Post vom Leben
Kolumne: Bitte keine Entschuldigungen mehr, Frau Baerbock
30.7.2021, 09:21 UhrLiebe Annalena Baerbock,
ich überlege schon seit Wochen, ob ich Ihnen schreiben soll. Doch mir war nicht klar, was das für eine "Post" werden sollte, hier ist ja normalerweise nicht der Platz für Streicheleinheiten. Wenn ich aber las, was Sie taten und sagten, Frau Baerbock, was Sie verschwiegen, einräumten oder korrigierten, war ich mal verwundert, mal empfand ich: Mitleid. Jetzt habe ich endlich so viel Mitleid, dass es mich ärgert.
Frau Baerbock, hat Sie denn niemand darauf vorbereitet, dass eine Kanzlerinnenkandidatur etwas anderes ist als ein Praktikum bei der Volksbank in Pattensen? Stehen Sie da wirklich ganz allein im grünen Wald, in den riesigen Birkenstocks von Angela Merkel? Was sagt eigentlich der Robert zu dem Schlamassel?
Noch mal zusammengefasst: Sie haben Sondereinkünfte verschwiegen. Die stammten zwar nicht aus dubiosen Geschäften, sondern von Ihrer eigenen Partei. Dämlich war's trotzdem. Mit Geld tricksen, das ist die Sünde der anderen, die supersauberen Grünen dürfen das nicht.
Dann das Herumdoktern an Ihrem Lebenslauf. Sich durch gezieltes Weglassen von Details ein bisschen perfekter zu schummeln als man ist - ja, Frau Baerbock, dieser Versuchung sind schon viele erlegen. Aber auch hier gilt: Der moralische Anspruch der Grünen ist doch sicher höher als der von Andi Scheuer. Oder?
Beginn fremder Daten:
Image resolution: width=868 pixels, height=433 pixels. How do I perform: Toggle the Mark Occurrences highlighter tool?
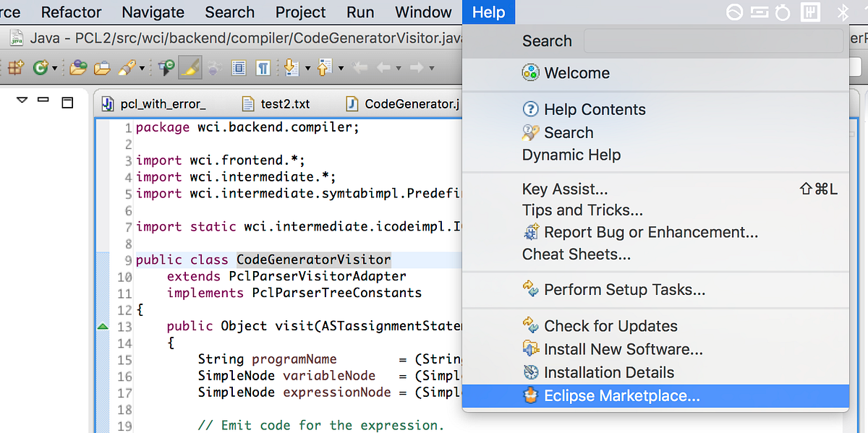(189, 67)
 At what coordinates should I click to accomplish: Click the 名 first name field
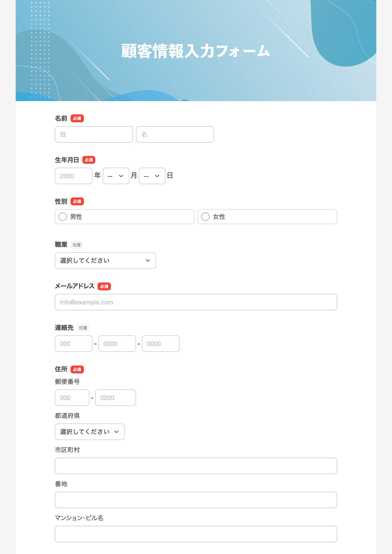(175, 134)
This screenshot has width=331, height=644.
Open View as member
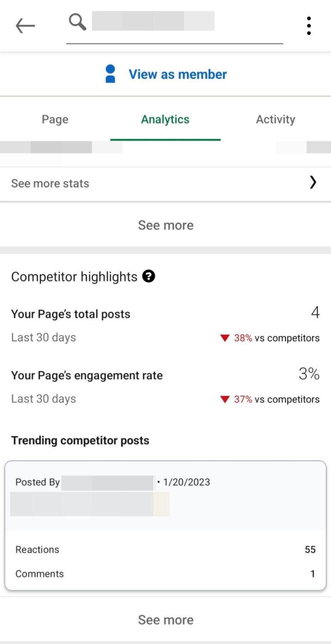coord(178,74)
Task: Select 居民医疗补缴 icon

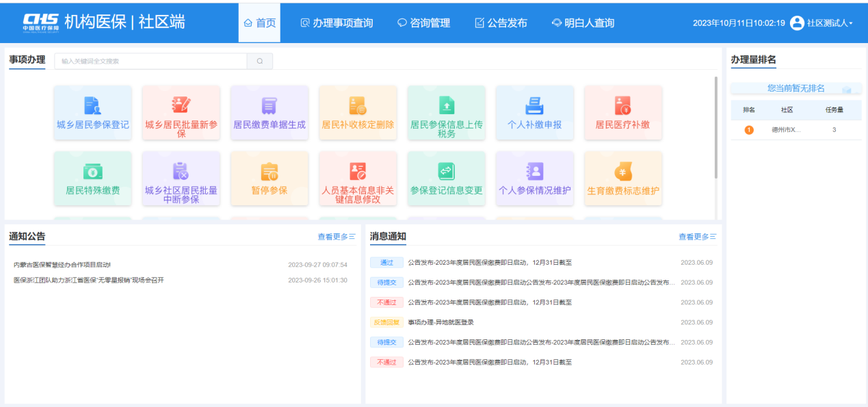Action: click(x=622, y=105)
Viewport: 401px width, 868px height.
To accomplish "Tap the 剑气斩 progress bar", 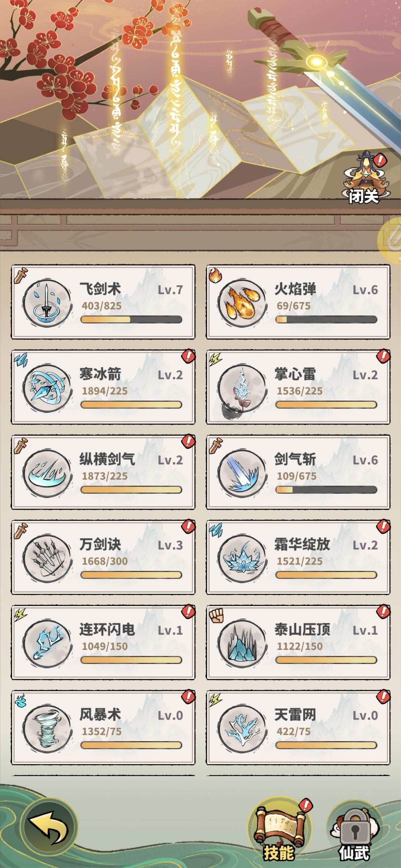I will pos(326,490).
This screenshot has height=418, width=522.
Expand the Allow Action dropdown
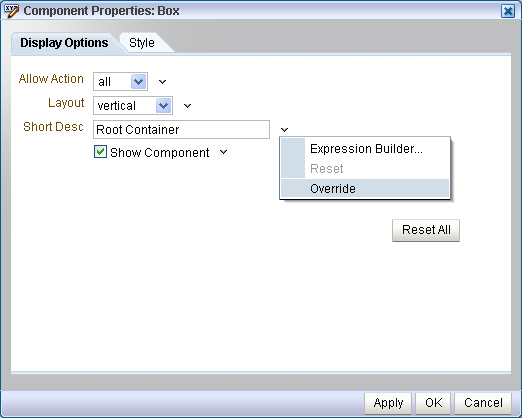pyautogui.click(x=139, y=81)
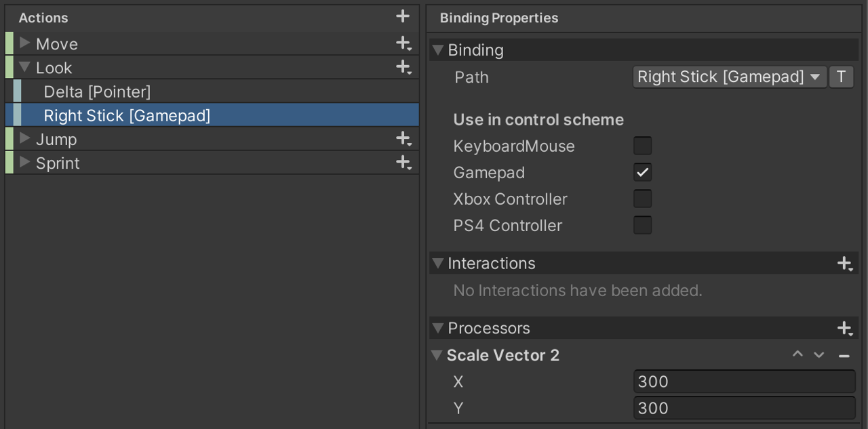Add a binding to the Look action
Viewport: 868px width, 429px height.
coord(404,67)
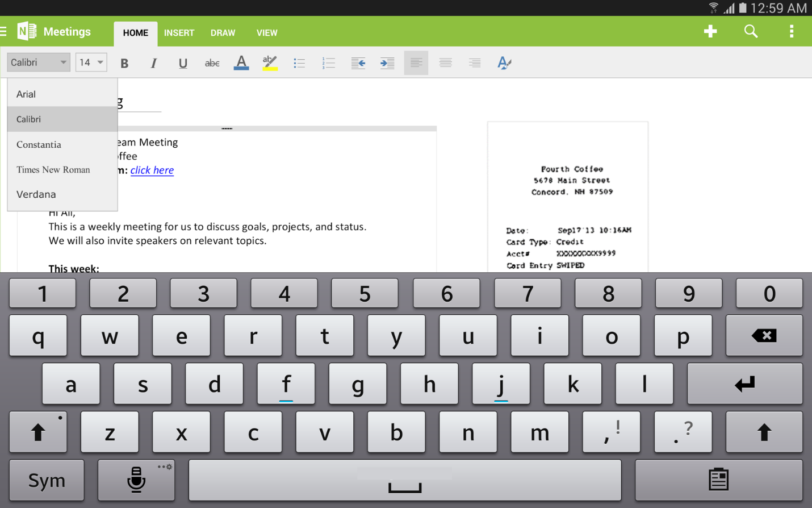Create a numbered list
812x508 pixels.
tap(329, 63)
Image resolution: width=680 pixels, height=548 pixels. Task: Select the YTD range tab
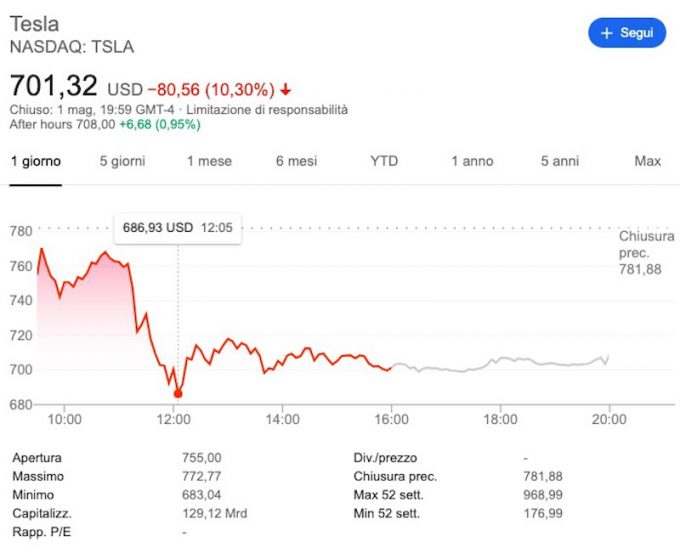[x=384, y=161]
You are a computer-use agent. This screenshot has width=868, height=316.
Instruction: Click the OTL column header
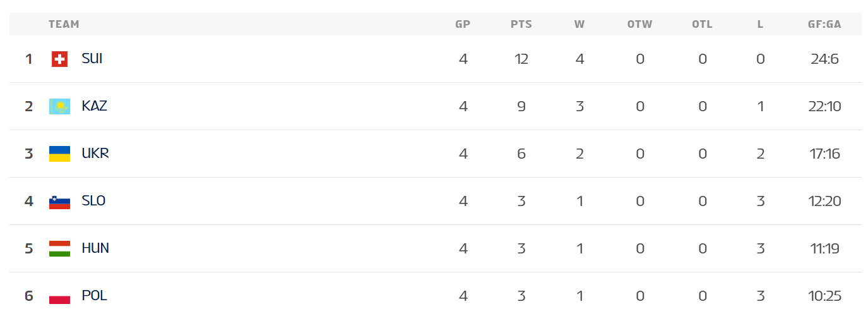tap(702, 25)
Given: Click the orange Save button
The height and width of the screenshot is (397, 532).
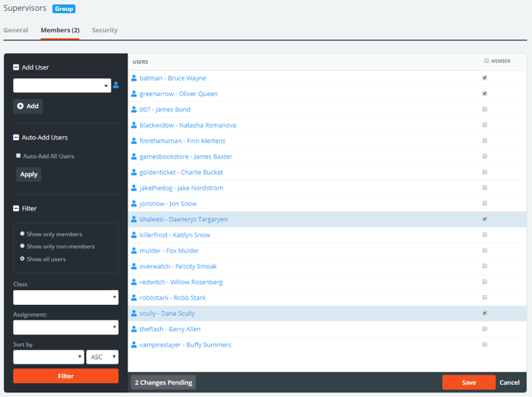Looking at the screenshot, I should coord(469,382).
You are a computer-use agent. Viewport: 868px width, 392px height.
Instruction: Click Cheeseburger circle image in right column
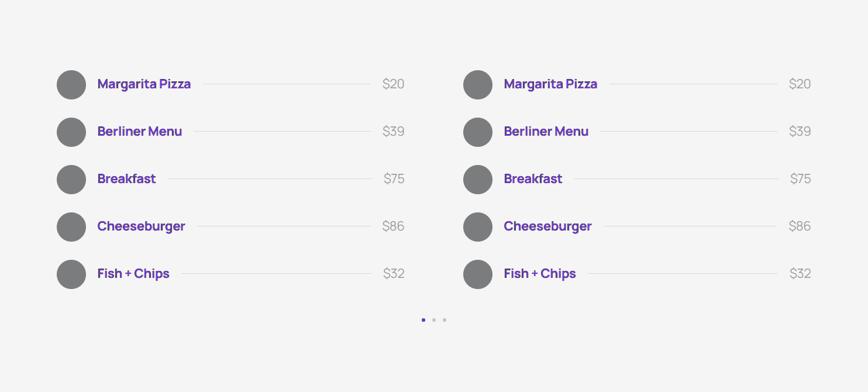(x=478, y=227)
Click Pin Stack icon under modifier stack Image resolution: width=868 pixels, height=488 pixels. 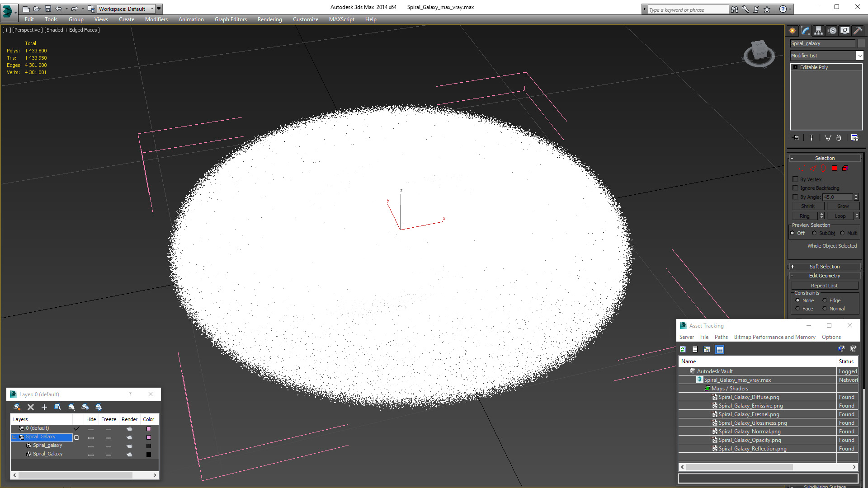click(x=796, y=138)
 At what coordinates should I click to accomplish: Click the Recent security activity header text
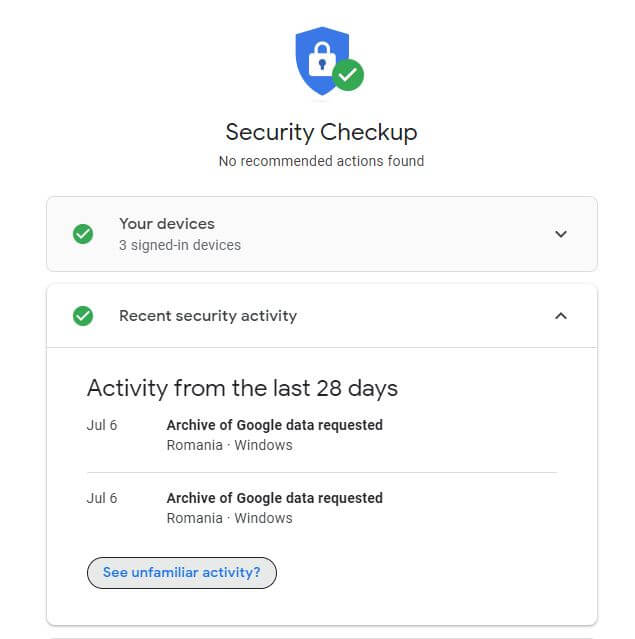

Was war noch? Ach ja, das Buch. Statt zuzugeben, dass Sie - why not? - kluge Gedanken anderer zusammengetackert haben, taten Sie hinterher so, als verwandelte sich das Haus des Nikolaus allein dadurch in das Haus des Osterhasen, indem man nicht von vorn, sondern von der Seite draufschaut. Wähler für dumm verkaufen, Frau Baerbock, auch das macht die Konkurrenz geschickter.
Manchmal frage ich mich, ob Ihnen die Gunst der Stunde vollends bewusst ist. Klimapolitik, also: grüner Urschleim, ist so heiß wie nie. Der Ball liegt sozusagen auf dem Elfmeterpunkt. Und im Tor steht Armin Laschet. Nur Armin Laschet! Doch Sie, Frau Baerbock, verknoten sich beim Anlaufen die Beine. Haben Sie in Ihrem Lebenslauf etwa englische Vorfahren verschwiegen?
Jetzt noch das N-Wort. Und wieder eine Entschuldigung. Wofür, Frau Baerbock? Wie wollen wir jemandem erklären, warum der Papa von Pippi Langstrumpf früher kein "Südseekönig" war, wenn wir die einst von Astrid Lindgren gewählte, fraglos diskriminierende und zu ächtende Bezeichnung nicht im aufklärerischen Kontext verwenden dürfen? Irgendwann lesen die Leute "N-Wort" und denken, Efraim Langstrumpf sei "Nürnberger" gewesen. Ach, Frau Baerbock, kein Mensch mit Verstand hält Sie für eine Rassistin. Dafür halten Sie inzwischen viele für nervös und ungeschickt. Für eine Kanzlerin in spe ist auch das kein guter Befund.